Dive maniacally head long onto the tatami, hands stuffed in your pants, and break the fall with your face. After 3-4 repetitions and a few missing teeth, take out your hands. Using them to initiate a roll instead of a face plant will seem quite natural at this point.

I'm kidding...don't do that.

Don't worry about the cracking noises; it's just tension leaving stiffened joints...time and repetition will see them loosening and adapting to the new movements.

As for rolling...good advice thus far. I would add just this: After a point, stop thinking about it. You already know how, and this mental block is preventing your from living it. Surrender to the moment such as it is, and allow the roll to happen, with no attention to expectation of the outcome. Sounds froo, I know, but you'd be amazed what happens when you let go.

If you're falling, don't try not to fall; dive.

D.


----------



## antizen (Mar 7, 2007)

Kembudo-Kai Kempoka said:


> Dive maniacally head long onto the tatami, hands stuffed in your pants, and break the fall with your face. After 3-4 repetitions and a few missing teeth, take out your hands.
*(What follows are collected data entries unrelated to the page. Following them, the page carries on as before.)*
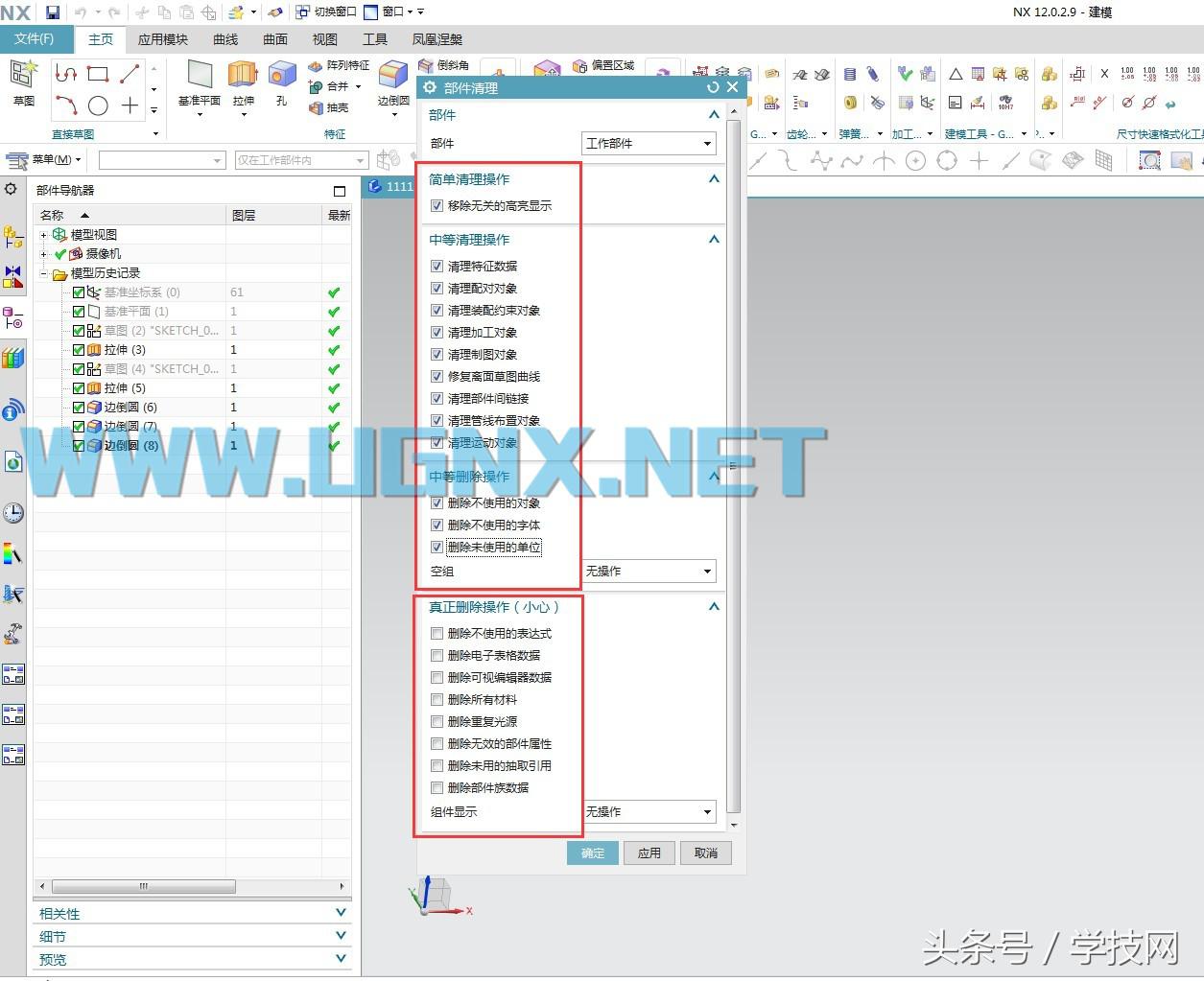Screen dimensions: 1204x981
Task: Uncheck the 清理特征数据 cleanup option
Action: pyautogui.click(x=437, y=266)
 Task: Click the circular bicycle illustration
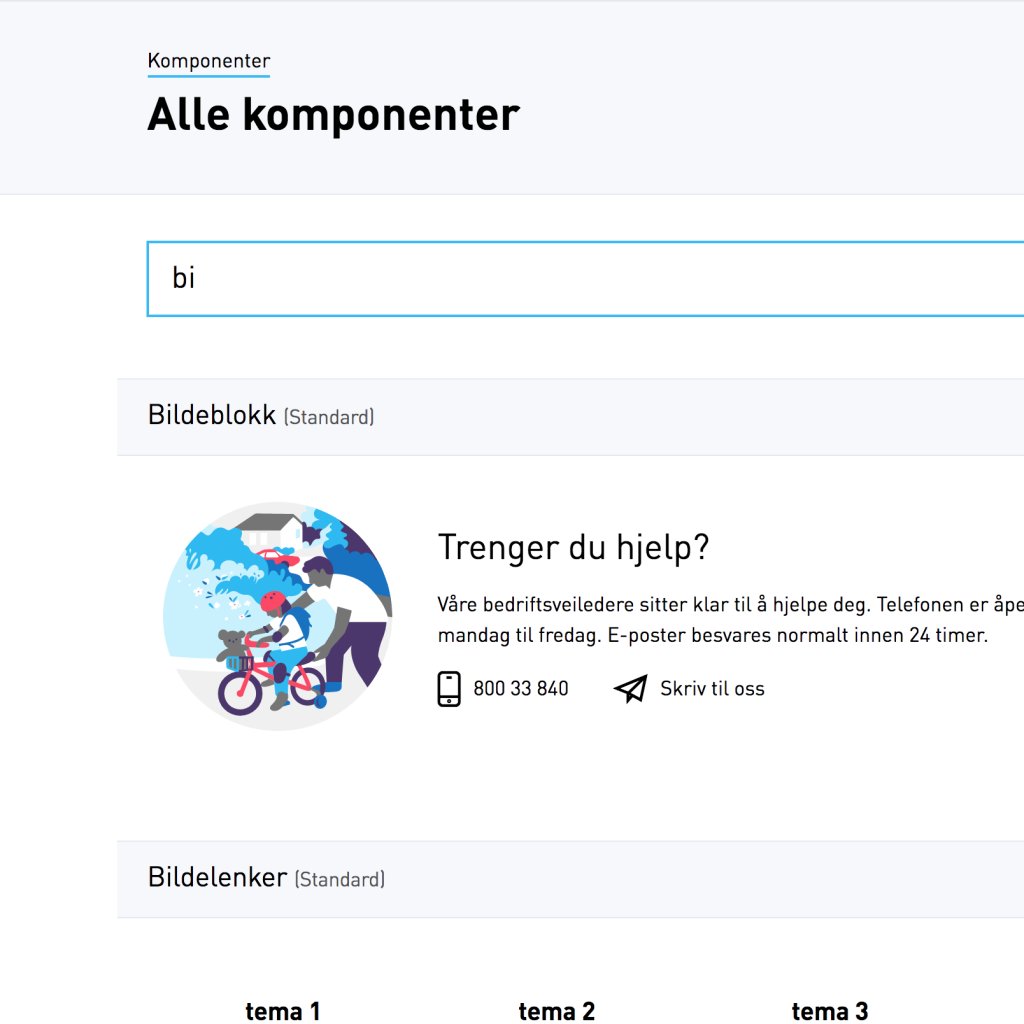tap(277, 616)
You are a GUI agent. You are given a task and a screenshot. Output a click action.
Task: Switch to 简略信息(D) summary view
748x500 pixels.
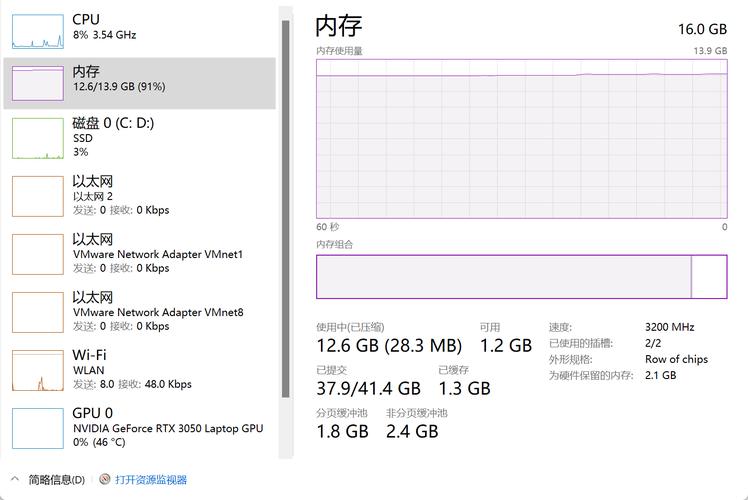point(56,480)
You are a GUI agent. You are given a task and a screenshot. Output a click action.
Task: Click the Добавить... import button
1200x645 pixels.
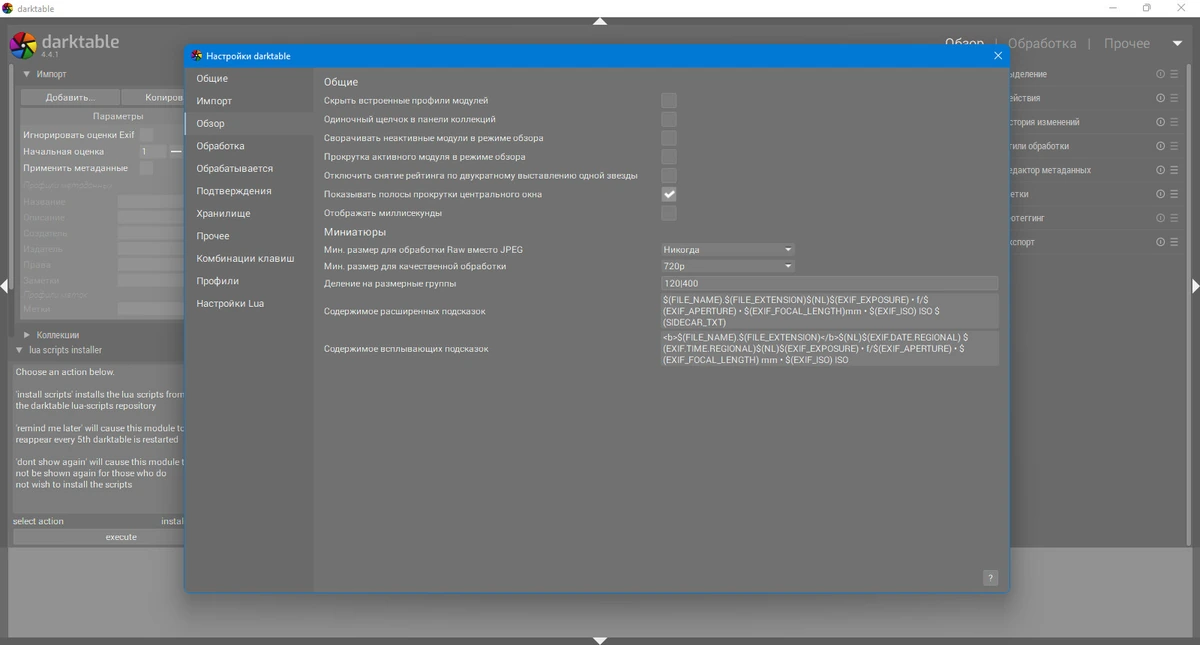(x=70, y=98)
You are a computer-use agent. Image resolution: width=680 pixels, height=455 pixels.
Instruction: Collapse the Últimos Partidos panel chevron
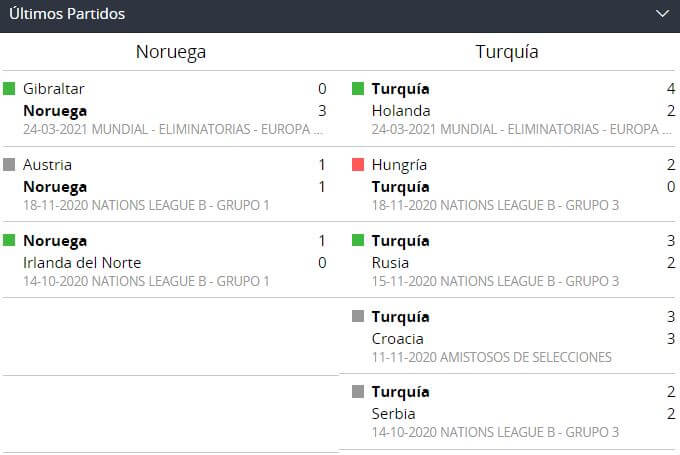pyautogui.click(x=661, y=15)
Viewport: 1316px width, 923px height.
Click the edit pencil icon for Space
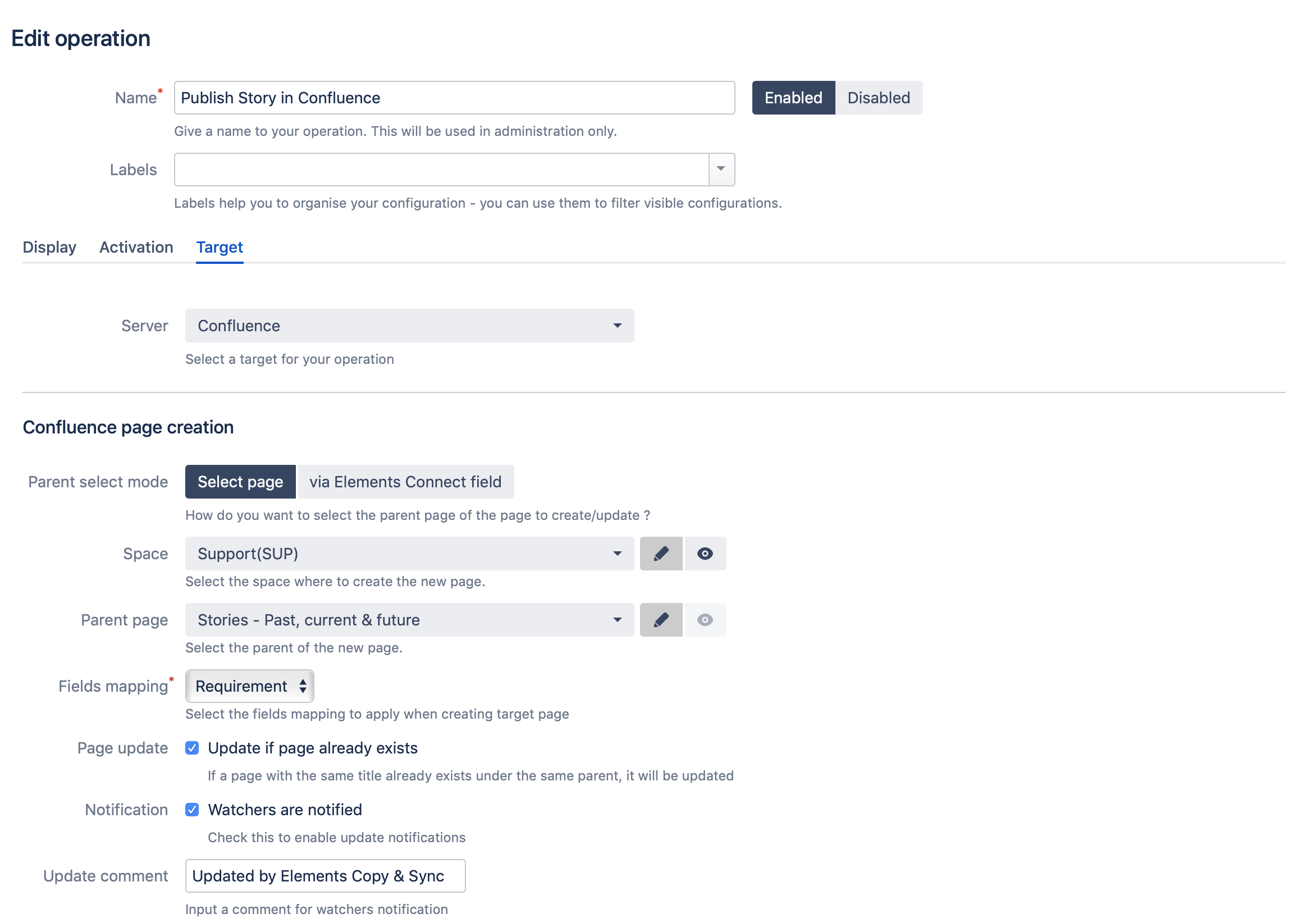[x=659, y=553]
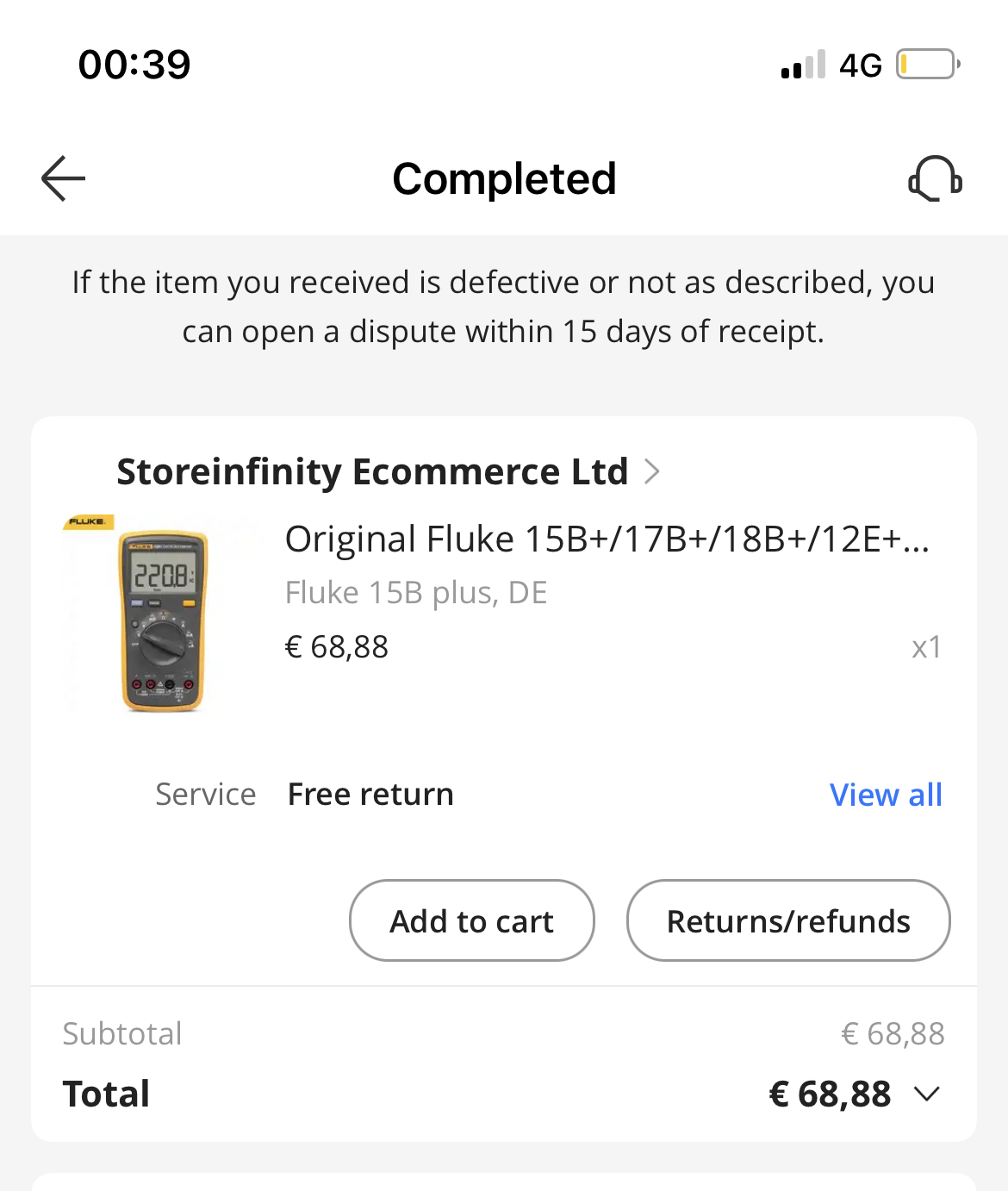1008x1191 pixels.
Task: Tap the back arrow icon
Action: click(63, 178)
Using them to initiate a roll instead of a face plant will seem quite natural at this point.
> 
> I'm kidding...don't do that.
> 
> ...



reply deleted.


----------



## Shidoshi0153 (May 5, 2007)

Forgive me if this seems like an advertisement.  That is not my intent.  I have recently opened an online dojo at www.impactninjutsu.com.  The reason I mention this is because we will be adding a "trial week" to the website that is 100% free and open to the general public.  One class that is offered in that trial week is my first class on zenpo kaiten.  It is a 15 minute class that may assist you in your rolling.  I break down zenpo kaiten and give various exercises you might want to try.  I apologize if this breaks decorum of the post, but it is a good video that is very relevant to this topic.  If you have any questions, please let me know.


----------



## saru1968 (May 5, 2007)

Without sounding rude, yes it does sound like a advert..lol

Btw what are you teaching?

Is it Bujinkan? otherwise why use the Shidoshi tilte?

Also don't you think being a Godan is a bit early on the road to invent your own system?

cheers


----------



## Shidoshi0153 (May 5, 2007)

> Without sounding rude, yes it does sound like a advert..lol


No problem, I re-read it and it does sound like an ad.  Sorry about that.



> Is it Bujinkan? otherwise why use the Shidoshi tilte?


No, it is not bujinkan, it is bansenshukai but it is heavily influenced by my bujinkan training.  I am very proud of where I have come from and the title shidoshi is an easy way to distinguish myself from the rest of my instructors.



> Also don't you think being a Godan is a bit early on the road to invent your own system?


This one is kinda tricky even if you simply go by rank.  I guess the real answer is no since I did start the system.  I do have extensive martial arts and defensive tactics training.  I would not start the system if I was not confident and proud with the training methods.  The system is still young and I feel I will grow into it as it matures.


----------



## saru1968 (May 6, 2007)

Fair enough, i always appreciate honest answers.


----------